Many news outlets are pointing out that the CT State Supreme Court has now allowed Gun Manufacturers to be sued for any killed by their weapons, but is that the true story?
The case is no longer focused specifically on the incident itself, as there is a federal law, passed by the NRA, that does not allow for the lawsuit of gun manufacturers in a shooting event, even one as massively damaging as the Sandy Hook Shooting [1].
What the law does allow, however, is the right for the parents to sue based on the companies advertizing methods.
In the lawsuit, the families seized upon the marketing for the AR-15-style Bushmaster used in the 2012 attack, which invoked the violence of combat and used slogans like “Consider your man card reissued.”

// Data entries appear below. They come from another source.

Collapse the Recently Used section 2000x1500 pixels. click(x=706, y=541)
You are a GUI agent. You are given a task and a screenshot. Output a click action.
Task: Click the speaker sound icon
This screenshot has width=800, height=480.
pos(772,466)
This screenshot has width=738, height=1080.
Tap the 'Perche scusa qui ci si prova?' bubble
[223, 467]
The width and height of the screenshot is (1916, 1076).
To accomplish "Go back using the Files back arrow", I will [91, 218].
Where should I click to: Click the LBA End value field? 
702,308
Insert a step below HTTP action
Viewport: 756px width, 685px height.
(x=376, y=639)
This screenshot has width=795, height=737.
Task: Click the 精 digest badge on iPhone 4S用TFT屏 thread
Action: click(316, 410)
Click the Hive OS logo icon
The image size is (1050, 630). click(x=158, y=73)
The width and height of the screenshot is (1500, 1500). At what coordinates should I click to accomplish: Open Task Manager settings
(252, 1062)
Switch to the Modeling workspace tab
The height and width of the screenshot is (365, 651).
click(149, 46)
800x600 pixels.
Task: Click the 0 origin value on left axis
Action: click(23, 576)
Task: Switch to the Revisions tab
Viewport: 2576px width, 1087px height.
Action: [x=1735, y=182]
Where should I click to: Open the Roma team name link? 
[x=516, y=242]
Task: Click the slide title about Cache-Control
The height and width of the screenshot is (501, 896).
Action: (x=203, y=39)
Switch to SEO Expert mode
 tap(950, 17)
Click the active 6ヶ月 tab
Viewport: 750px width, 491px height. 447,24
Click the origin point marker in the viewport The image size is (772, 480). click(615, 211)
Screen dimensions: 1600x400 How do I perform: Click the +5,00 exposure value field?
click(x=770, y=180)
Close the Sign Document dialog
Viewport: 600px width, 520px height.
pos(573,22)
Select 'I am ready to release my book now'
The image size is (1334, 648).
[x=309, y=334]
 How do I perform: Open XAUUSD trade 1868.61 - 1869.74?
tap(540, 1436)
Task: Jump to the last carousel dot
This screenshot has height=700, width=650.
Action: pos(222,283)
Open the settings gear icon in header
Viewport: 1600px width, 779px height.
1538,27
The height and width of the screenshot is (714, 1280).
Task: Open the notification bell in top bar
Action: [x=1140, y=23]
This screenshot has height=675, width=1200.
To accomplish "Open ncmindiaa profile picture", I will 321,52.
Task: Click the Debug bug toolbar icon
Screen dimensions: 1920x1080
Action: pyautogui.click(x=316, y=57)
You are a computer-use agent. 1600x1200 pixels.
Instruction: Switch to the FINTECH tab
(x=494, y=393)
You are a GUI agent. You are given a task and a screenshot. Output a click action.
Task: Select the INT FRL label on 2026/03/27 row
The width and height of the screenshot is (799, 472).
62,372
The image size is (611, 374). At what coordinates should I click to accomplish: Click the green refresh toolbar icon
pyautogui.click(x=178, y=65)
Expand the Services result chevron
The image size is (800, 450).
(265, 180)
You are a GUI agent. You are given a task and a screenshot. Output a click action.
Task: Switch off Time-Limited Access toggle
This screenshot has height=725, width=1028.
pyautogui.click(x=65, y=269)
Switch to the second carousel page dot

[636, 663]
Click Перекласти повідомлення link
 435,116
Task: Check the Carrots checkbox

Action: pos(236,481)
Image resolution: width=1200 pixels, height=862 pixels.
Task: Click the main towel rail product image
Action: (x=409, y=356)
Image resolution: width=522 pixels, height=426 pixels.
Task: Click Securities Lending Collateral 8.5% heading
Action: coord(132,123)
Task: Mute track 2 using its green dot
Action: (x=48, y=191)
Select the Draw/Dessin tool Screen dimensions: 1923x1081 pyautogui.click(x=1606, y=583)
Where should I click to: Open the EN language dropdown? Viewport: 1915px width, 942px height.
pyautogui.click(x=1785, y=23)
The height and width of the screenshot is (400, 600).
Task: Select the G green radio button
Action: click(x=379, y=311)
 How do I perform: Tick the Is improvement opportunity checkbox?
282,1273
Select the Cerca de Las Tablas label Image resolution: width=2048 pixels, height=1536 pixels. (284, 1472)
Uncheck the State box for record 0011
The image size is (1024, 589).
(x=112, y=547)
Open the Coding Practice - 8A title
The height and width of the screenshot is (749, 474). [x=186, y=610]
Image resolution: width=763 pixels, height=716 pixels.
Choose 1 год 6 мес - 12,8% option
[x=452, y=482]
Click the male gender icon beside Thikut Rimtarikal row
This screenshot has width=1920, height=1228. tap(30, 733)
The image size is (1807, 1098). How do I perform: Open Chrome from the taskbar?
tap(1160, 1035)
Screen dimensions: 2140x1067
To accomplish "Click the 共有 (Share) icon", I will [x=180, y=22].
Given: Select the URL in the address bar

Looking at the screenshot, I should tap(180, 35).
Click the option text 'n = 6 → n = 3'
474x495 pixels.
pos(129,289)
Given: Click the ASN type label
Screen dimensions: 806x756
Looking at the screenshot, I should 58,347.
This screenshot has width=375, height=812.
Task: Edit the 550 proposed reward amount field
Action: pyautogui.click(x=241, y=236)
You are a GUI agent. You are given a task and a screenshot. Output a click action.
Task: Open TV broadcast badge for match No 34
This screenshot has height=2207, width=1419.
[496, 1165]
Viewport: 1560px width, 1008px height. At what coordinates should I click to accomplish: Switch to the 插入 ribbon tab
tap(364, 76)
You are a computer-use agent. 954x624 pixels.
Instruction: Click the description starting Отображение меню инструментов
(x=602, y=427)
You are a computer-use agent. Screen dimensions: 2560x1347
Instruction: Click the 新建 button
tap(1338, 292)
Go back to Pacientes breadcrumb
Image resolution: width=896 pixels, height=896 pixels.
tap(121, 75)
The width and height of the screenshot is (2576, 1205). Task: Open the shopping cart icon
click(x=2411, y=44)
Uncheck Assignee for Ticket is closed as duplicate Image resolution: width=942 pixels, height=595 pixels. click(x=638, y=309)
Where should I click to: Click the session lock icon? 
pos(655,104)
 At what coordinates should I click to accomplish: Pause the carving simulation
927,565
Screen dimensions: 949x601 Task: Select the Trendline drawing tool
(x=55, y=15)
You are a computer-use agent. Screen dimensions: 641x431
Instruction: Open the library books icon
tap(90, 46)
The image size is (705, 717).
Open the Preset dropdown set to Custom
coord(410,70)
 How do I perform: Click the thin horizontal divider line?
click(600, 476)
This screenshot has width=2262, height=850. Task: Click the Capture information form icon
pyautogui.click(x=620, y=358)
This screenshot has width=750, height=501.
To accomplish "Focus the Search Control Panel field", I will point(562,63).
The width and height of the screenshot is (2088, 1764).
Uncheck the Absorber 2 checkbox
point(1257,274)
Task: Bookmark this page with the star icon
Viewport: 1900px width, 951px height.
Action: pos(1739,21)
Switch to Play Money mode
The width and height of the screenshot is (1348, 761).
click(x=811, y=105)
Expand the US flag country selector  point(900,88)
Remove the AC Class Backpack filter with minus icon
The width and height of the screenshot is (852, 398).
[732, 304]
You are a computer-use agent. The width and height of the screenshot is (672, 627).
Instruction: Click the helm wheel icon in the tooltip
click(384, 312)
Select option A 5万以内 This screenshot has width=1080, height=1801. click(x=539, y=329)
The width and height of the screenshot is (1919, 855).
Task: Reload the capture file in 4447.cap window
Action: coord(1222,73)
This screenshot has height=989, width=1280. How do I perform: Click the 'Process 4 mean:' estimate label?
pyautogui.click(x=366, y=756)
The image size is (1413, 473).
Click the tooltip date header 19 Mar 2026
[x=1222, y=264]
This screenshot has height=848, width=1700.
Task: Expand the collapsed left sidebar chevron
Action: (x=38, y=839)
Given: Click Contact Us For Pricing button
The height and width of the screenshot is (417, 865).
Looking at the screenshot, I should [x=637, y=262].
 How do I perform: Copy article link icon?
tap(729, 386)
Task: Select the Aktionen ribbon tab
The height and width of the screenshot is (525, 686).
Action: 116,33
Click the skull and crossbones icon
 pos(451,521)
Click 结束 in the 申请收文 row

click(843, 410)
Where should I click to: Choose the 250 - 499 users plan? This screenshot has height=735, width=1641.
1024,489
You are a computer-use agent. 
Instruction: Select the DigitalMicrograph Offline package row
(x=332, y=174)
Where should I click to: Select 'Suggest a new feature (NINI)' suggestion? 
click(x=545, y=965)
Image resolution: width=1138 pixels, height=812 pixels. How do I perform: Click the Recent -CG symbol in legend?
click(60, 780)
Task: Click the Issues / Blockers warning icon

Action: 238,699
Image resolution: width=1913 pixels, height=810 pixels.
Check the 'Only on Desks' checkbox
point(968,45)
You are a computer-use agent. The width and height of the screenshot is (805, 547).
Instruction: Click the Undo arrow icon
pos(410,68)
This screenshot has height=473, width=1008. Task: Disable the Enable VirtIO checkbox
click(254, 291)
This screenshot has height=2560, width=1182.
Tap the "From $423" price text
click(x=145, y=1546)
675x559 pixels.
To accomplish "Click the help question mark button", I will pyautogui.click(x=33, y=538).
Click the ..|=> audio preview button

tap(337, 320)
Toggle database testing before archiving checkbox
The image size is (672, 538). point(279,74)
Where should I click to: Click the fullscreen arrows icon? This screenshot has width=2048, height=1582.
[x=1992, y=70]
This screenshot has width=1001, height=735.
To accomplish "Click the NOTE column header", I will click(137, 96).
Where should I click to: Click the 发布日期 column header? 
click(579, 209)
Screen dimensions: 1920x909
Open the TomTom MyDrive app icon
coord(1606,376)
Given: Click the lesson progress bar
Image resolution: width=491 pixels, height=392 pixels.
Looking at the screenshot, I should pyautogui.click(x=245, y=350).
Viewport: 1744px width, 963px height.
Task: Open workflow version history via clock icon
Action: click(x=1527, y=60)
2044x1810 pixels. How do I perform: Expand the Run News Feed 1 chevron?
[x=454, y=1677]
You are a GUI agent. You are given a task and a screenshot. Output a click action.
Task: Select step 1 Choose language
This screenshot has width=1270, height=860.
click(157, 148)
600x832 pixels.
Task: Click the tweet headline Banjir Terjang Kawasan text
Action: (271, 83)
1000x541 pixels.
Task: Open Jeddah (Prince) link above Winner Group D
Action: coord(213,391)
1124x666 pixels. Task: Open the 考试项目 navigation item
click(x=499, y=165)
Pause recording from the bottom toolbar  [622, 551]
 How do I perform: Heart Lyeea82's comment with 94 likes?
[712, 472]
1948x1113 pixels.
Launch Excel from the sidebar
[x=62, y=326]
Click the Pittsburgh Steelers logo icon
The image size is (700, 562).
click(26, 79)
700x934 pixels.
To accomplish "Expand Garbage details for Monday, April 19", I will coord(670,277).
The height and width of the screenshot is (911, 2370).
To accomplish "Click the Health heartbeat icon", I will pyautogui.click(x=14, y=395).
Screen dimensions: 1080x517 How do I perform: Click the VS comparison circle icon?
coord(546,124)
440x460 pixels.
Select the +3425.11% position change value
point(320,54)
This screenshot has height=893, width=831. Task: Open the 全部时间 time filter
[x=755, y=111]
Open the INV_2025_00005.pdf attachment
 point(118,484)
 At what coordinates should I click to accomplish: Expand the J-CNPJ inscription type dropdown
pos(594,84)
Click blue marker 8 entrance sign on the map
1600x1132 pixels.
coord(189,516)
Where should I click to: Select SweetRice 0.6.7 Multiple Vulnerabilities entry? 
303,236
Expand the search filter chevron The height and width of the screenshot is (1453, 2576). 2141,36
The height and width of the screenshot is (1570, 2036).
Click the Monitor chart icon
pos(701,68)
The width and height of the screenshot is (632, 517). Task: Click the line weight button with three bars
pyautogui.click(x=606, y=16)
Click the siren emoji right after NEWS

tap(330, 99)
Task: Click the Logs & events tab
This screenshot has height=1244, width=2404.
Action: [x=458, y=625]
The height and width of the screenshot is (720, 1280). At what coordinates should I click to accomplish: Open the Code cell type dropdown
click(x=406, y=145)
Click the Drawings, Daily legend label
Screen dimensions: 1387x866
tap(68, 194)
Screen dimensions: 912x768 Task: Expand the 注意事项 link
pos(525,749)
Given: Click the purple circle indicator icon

Lawyers for the families argued that those messages reflected a deliberate effort to appeal to troubled young men like Adam Lanza, the 20-year-old who charged into the elementary school and killed 26 people, including 20 first graders, in a spray of gunfire. The attack traumatized the nation and made Newtown, Conn., the small town where it happened, a rallying point in the broader debate over gun violence.
In the 4-3 ruling, the justices agreed with a lower court judge’s decision to dismiss most of the claims raised by the families, but also found that the sweeping federal protections did not prevent the families from bringing a lawsuit based on wrongful marketing claims [2].